El beato Álvaro llevó en el alma, durante toda su vida, la pasión por ayudar a los demás y por acercar el rostro amable y misericordioso de Cristo. Buscaba mover a las almas hacia el amor de Dios y con humildad indicaba: “lo importante no es lo que diga yo: lo importante es lo que el Espíritu Santo sugiere en el alma de cada uno, en la mía también”.
Con su prudencia, humanidad, bondad y simpatía despertaba confianza en las personas y entregaba acertados consejos a quienes se los solicitaban.
Pidamos, por su intercesión, ser Almas de Eucaristía
Hoy pidamos a Dios, a través de su intercesión, que nos ayude con su ejemplo a ser más humildes y que acreciente en nosotros, el amor a la Eucaristía, devoción que intentó transmitir hasta el último día de su existencia terrena.

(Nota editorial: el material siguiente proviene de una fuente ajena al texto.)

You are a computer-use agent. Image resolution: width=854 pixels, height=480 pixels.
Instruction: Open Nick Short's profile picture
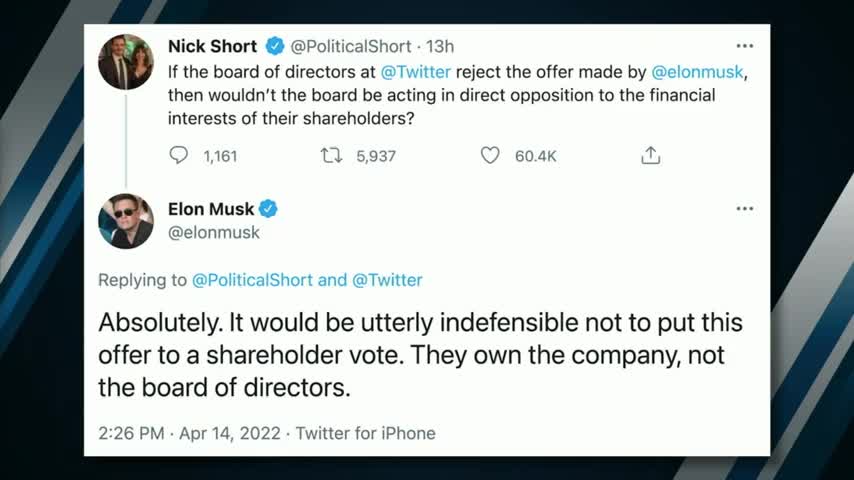tap(126, 62)
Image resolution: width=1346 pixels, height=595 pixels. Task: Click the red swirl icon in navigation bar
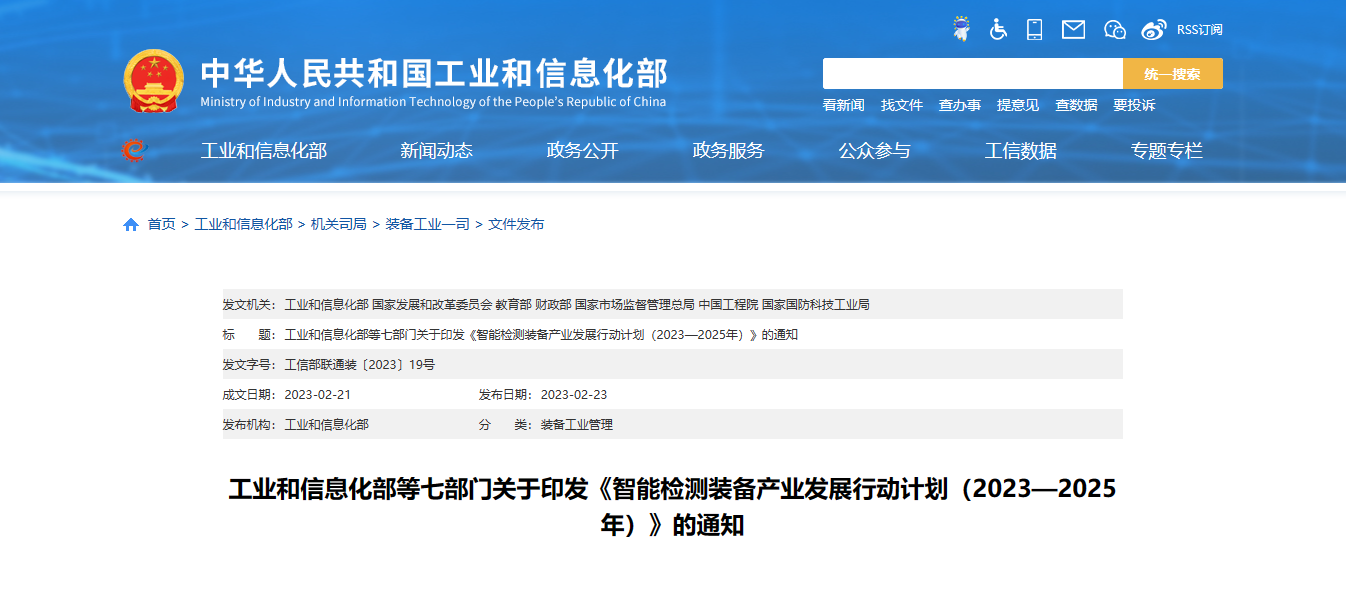133,151
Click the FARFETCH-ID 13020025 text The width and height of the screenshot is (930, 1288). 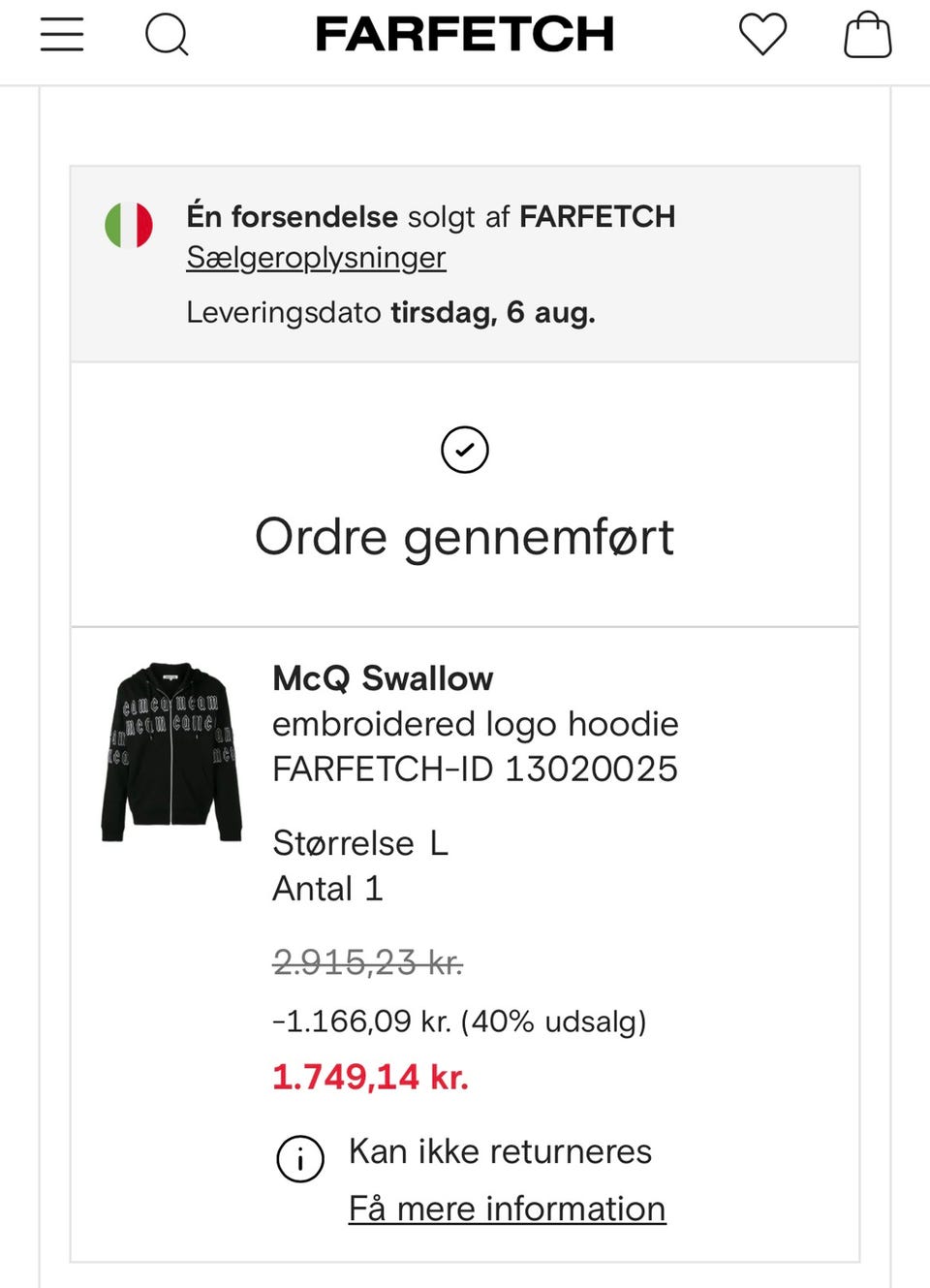475,770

Recalcaba que Dios, que es infinitamente grande, poderoso y bello “se oculta bajo la apariencia de pan para que nosotros podamos acercarnos a Él con confianza”. Y afirmaba también: “Dios nos ruega y nos exige a cada uno que seamos almas de Eucaristía, para poder santificar el trabajo y todas las actividades que realizamos en medio del mundo. Si lo hacemos, Él nos asegura que atraerá todas las cosas hacia Sí.
Lo llevará a cabo Él, si nosotros somos fieles. Por eso, no hemos de perder nunca de vista que el influjo de la santidad de cada uno llega mucho más allá del ámbito que nos rodea y de las personas que tratamos: se extiende al mundo entero, a todas las almas.
Álvaro del Portillo celebró por última vez la Santa Misa en la iglesia del Cenáculo en Jerusalén. El mismo lugar donde Jesús compartió con sus apóstoles la Última Cena y se quedó para siempre con nosotros en la Sagrada Eucaristía. Al regreso de su viaje a Tierra Santa, Dios lo llamó a su presencia la madrugada del 23 de marzo de 1994.
Pidámosle al Señor, por intercesión del beato Álvaro, que en los momentos difíciles sepamos acudir, como él, a Jesús presente realmente en el Sagrario, y abandonemos nuestras preocupaciones en su corazón y en el de María Santísima.
De ese modo, lograremos también la serenidad del alma y la transmitiremos a los demás, llevando a todos los sitios la alegría de los que se saben hijos de Dios.